The answer must be one number: how many lines in the data below include the string "Collapse".
START Provided data
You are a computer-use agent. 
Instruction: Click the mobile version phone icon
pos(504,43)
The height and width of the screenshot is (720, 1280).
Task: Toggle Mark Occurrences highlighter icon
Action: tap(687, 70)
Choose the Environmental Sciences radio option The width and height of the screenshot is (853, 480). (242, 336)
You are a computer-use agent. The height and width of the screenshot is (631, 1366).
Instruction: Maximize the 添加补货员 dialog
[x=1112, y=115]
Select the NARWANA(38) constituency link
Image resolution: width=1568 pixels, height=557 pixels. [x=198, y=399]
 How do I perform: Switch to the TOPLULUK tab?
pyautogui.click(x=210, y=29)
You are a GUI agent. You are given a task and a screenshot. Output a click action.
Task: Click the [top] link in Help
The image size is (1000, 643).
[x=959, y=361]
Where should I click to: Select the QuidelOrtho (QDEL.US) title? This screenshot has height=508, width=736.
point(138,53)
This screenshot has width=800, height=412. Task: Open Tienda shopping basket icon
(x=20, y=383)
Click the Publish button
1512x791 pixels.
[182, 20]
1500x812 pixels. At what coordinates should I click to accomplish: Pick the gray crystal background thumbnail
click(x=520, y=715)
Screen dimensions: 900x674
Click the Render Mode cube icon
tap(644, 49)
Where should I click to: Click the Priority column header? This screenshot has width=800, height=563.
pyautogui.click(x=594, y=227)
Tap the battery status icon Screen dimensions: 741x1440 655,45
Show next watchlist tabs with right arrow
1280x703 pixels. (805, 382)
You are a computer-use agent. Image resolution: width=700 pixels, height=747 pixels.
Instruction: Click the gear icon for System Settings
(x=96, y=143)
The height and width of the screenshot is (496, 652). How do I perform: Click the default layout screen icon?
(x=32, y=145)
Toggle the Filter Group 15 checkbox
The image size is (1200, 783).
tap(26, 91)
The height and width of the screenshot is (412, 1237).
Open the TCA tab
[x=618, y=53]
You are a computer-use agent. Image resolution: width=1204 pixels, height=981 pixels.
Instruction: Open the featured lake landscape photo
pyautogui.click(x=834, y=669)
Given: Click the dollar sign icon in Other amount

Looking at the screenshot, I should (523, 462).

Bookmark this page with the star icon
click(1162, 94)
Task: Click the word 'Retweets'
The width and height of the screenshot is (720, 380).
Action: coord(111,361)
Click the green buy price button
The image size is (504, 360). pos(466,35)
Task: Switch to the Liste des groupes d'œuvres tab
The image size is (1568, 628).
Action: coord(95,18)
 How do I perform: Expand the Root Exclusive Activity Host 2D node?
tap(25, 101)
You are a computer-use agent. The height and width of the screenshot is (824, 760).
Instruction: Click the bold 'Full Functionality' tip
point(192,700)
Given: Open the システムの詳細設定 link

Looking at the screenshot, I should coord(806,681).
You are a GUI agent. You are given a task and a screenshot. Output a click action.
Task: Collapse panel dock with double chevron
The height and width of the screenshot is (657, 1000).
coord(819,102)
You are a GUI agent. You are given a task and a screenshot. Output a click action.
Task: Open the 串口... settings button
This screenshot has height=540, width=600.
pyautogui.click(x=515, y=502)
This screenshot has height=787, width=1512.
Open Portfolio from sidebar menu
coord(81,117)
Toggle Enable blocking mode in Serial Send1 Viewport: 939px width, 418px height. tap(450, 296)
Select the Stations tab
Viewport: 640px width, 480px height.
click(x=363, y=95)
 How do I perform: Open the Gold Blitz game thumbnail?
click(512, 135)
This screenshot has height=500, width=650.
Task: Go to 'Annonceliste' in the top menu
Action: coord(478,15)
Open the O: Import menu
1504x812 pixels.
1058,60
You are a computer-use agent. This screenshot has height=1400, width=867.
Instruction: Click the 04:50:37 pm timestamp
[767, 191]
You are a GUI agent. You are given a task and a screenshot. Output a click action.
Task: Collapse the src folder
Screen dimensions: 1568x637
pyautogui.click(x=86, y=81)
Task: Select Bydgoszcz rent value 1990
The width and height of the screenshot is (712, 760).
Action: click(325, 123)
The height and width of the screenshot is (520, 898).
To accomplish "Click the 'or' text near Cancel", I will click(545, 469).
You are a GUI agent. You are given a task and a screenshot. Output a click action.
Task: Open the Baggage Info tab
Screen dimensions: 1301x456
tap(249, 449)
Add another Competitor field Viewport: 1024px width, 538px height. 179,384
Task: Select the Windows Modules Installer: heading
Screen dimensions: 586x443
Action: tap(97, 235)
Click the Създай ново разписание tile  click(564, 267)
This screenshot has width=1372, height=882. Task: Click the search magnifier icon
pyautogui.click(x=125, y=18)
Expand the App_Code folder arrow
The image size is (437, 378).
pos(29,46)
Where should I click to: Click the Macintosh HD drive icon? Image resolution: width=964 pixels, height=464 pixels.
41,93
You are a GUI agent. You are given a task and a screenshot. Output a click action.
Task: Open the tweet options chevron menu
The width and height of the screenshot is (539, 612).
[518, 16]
END Provided data
> [Expected answer]
2